Aujourd’hui lors de ma sortie longue d’une heure, j’ai couru 7,5 km environ, malgré deux premiers kilomètres ralentis par des problèmes de musique sur mon téléphone, que j’essayais de régler tout en courant, et aussi malgré le vent, et le monde partout sur mon chemin. De retour, je me sens très très bien, et d’autant mieux que ma montre m’annonce mon meilleur « running index » jusqu’ici : 40, ce qui serait déjà « très bon » pour une femme de quarante ans, et estime que dans les conditions d’une course, je pourrais courir le 10 km en 1h07. Voilà qui m’encourage à continuer à m’entraîner pour la course que je veux faire en juin, il se pourrait même que je n’arrive pas parmi les tout derniers, en tout cas je devrais m’en tirer très honorablement par rapport à ma catégorie.

C’était mon troisième entraînement de course de la semaine, après le fractionné lundi et le tempo mercredi. Entretemps j’ai fait d’autres activités, vélo, marche, yoga, et hier je suis allée à la salle faire du rameur, de la corde à sauter, du renforcement musculaire – chaise, kettlebells squats, gainage – et du yoga. Je n’en fais pas trop, je veille à la progressivité, et comme la semaine prochaine sera ma quatrième semaine d’entraînement ce sera une semaine plus reposante, comme recommandé. J’écoute tous les conseils que je trouve et je les adapte, ou non, à ma propre façon d’être et de courir, qui repose sur une conception que j’avais décrite dans l’une de mes toutes premières nouvelles d’apprentie écrivaine, il y a une quarantaine d’années, avec un personnage qui courait un pied chaussé, l’autre nu. Comme court ma tête (ma pensée), courent mes pieds : en s’appuyant sur ma culture (les conseils des coachs) et sur ma nature. La nature, nous l’oublions trop souvent, vient avant la culture, qui n’est qu’une partie de la nature naturante, et qui est puissante, mais moins que la nature.
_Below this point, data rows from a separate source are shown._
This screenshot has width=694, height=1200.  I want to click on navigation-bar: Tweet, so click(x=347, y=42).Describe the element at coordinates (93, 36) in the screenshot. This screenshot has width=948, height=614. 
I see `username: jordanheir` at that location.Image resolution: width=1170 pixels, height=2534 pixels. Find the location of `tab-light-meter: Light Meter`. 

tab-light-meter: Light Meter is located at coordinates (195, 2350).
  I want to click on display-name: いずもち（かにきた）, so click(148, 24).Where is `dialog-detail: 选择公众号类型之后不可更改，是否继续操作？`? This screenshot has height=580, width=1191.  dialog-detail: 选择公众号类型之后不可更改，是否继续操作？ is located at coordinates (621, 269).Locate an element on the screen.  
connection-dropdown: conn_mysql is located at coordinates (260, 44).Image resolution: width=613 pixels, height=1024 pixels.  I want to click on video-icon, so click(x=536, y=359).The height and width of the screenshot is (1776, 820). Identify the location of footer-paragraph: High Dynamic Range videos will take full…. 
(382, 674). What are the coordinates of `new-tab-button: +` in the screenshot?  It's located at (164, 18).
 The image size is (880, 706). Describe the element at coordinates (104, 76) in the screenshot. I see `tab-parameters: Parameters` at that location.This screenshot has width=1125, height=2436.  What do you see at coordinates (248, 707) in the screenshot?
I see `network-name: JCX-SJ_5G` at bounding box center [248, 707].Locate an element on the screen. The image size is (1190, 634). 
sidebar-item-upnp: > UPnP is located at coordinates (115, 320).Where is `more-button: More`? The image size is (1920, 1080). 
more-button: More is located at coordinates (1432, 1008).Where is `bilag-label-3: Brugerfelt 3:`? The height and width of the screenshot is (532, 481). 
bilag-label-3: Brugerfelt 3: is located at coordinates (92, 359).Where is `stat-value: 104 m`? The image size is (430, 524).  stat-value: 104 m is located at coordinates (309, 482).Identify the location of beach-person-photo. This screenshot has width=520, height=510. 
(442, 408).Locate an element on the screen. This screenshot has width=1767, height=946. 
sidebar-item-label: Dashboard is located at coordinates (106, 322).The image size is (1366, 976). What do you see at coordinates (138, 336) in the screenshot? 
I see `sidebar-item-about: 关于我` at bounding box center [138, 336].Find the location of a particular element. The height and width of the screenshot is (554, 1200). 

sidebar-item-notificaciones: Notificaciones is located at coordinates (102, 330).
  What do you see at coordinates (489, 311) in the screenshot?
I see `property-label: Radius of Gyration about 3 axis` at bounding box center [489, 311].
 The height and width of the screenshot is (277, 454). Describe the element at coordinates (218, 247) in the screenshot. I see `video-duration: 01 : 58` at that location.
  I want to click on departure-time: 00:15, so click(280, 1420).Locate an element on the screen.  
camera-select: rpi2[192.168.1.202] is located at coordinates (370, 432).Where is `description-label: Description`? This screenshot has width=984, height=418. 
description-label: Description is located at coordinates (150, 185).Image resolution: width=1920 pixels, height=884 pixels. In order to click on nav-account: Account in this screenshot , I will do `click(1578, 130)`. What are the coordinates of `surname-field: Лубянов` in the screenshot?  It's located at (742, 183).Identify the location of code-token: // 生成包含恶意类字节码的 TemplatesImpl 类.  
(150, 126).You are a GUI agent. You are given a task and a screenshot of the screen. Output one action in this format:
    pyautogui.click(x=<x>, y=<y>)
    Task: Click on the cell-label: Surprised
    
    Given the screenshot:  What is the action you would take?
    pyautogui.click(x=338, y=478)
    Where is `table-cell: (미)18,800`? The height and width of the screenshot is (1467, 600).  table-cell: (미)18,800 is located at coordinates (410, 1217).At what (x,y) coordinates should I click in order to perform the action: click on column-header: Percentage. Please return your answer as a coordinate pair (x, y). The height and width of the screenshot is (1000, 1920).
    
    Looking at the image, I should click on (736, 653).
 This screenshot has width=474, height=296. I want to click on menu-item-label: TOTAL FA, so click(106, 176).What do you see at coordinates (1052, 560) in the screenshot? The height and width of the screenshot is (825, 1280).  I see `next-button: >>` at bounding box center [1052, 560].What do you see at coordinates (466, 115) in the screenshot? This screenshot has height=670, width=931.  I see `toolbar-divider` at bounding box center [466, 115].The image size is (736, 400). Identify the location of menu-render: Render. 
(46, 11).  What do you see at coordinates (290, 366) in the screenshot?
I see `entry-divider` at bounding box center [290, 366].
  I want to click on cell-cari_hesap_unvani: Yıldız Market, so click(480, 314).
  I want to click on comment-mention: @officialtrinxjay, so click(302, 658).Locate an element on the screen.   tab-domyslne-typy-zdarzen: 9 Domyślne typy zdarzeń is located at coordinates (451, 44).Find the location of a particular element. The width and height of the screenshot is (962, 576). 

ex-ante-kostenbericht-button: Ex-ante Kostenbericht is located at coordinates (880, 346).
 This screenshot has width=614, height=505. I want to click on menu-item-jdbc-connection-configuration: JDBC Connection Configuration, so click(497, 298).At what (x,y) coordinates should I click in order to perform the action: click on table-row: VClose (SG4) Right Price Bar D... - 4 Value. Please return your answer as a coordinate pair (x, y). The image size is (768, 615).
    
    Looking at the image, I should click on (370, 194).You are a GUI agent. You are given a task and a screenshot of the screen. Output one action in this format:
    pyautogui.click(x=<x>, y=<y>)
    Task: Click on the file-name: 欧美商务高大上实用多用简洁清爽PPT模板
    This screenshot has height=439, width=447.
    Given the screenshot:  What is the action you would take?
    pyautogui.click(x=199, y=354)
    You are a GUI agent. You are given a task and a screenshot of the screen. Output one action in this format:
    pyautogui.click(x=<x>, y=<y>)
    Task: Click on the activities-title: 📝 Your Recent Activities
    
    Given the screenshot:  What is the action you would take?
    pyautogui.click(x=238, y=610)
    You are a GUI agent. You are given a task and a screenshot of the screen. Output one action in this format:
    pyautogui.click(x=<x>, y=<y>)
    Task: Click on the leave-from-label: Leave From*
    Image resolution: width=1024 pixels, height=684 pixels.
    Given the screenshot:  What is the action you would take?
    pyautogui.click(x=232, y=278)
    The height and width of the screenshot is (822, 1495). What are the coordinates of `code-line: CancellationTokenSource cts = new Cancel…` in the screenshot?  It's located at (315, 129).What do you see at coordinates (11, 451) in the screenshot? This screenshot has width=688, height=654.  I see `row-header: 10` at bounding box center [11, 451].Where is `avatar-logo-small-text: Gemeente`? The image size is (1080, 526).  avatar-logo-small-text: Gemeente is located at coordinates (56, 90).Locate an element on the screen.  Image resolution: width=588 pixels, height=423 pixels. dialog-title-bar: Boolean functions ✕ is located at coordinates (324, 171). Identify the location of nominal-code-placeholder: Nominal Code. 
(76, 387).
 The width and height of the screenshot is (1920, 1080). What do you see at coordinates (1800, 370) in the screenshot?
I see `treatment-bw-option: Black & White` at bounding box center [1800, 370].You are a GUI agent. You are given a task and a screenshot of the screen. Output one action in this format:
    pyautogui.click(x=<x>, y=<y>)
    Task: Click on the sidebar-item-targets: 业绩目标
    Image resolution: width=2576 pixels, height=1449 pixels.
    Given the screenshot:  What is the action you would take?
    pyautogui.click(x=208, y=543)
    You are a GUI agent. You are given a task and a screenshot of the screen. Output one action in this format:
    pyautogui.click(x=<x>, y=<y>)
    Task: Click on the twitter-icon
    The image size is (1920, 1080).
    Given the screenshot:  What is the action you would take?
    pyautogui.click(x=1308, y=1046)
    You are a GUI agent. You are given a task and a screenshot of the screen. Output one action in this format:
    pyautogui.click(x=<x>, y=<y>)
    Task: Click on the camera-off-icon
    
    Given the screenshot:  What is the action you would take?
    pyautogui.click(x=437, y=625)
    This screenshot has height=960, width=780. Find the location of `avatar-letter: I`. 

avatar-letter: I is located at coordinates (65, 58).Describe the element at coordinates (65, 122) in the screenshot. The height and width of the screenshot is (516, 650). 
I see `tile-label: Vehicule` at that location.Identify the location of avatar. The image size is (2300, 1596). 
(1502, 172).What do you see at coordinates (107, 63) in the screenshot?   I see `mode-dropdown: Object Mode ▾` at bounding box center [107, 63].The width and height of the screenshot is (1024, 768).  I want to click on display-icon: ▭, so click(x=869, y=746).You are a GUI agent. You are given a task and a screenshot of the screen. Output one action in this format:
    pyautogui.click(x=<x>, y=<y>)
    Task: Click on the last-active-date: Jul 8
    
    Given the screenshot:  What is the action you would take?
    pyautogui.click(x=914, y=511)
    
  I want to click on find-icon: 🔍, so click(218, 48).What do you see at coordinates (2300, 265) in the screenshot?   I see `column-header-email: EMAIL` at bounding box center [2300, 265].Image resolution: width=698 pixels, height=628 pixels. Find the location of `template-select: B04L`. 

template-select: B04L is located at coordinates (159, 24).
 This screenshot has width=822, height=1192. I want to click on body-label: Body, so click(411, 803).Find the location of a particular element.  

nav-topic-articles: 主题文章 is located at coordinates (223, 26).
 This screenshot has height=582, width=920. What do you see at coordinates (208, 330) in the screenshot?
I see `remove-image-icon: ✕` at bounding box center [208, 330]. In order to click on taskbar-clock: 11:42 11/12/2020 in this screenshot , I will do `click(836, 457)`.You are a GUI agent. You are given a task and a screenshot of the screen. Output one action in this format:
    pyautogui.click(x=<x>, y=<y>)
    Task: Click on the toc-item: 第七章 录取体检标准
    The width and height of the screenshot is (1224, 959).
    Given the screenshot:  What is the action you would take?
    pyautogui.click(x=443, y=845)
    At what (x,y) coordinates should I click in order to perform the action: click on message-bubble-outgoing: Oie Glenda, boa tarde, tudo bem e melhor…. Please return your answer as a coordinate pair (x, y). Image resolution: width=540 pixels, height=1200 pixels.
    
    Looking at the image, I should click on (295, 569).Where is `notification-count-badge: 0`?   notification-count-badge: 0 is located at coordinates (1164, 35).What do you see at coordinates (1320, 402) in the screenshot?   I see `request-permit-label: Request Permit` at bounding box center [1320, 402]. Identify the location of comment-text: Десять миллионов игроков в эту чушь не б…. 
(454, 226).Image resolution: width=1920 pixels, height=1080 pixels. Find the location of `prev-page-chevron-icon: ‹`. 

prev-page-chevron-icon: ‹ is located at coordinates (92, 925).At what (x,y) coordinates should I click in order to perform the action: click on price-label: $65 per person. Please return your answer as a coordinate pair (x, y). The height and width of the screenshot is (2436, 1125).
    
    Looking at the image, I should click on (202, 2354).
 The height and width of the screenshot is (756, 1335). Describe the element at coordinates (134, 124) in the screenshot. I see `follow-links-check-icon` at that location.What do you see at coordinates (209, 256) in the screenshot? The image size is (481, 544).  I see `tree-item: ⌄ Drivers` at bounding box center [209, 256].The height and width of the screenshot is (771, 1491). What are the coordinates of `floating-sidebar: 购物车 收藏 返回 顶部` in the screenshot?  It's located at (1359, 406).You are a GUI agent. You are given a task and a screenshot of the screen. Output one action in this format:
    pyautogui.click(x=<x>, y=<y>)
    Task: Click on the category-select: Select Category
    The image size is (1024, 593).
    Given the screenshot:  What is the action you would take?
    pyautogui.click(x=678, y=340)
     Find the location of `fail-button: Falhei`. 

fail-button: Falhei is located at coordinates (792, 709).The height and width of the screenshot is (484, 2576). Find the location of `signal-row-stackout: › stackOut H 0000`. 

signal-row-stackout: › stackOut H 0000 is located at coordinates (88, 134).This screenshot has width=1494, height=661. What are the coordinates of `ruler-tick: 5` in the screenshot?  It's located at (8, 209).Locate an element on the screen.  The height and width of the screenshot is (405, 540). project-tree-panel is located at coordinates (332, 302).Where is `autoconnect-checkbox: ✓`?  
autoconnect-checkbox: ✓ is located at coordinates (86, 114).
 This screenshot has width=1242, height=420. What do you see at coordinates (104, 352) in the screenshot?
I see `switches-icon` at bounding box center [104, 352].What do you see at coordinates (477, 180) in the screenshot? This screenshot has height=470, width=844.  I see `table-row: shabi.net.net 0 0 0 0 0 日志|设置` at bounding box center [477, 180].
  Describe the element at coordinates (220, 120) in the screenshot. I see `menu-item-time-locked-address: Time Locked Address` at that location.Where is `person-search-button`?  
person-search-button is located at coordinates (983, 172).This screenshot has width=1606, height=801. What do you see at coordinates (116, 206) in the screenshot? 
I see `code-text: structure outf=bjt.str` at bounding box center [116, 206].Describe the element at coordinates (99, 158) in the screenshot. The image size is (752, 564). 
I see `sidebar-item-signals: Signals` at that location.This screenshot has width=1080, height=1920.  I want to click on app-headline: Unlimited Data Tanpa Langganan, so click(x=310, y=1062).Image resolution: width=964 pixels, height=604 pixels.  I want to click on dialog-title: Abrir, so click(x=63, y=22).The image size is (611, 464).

Mes deux pieds sont bien chaussés dans mes Puma, qui protègent mes articulations des sols urbains (pour lesquels on ferre bien les chevaux), mais je cours aussi avec mon troisième pied, aussi invisible que le troisième œil mais aussi puissant, à condition de l’avoir en éveil. Et je peux dire qu’après l’amour physique et l’écriture, la course est mon troisième pied, que je prends avec joie.